Jagiellonię czeka wyjazdowa konfrontacja z Cracovią. W niedzielę (31.05) piłkarze pojawią się na boisku po blisko trzymiesięcznej przerwie, a zagrają przy pustych trybunach.
– Jak dotąd wszystko przebiega pomyślnie. Nastrój i przygotowania są dobre. Czekamy na niedzielę – mówi trener Jagi Iwajło Petew.
Podczas meczu z Cracovią pięciu zawodników Jagi będzie musiało uważać na wykluczający kartonik. To: Bartosz Bida, Przemysław Mystkowski i Dawid Szymonowicz, którzy zgromadzili po trzy żółte kartki. Ostrożnie grać będą musieli także Martin Pospisil i Taras Romanczuk, którzy zebrali jak dotąd najwięcej napomnień w tym sezonie – po siedem. Kolejna kara będzie zatem skutkować wykluczeniem.

■ ■ ■ ■

- **POLECENIE**:
Odpowiedz na podstawie fragmentu o meczu Jagiellonii z Cracovią:
(a) W jakim dniu piłkarze Jagiellonii wyjdą na boisko?
(b) Kto jest trenerem Jagi?
(c) Ile żółtych kartek zebrali w tym sezonie Martin Pospisil i Taras Romanczuk?

- **PODANE INFORMACJE**:
■ ■ ■ ■

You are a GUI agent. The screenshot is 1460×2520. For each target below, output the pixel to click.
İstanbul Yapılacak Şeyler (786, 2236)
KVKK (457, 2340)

■ ■ ■ ■

- **PEŁNA ODPOWIEDŹ**:
(a) W niedzielę (31.05).
(b) Iwajło Petew.
(c) Po siedem.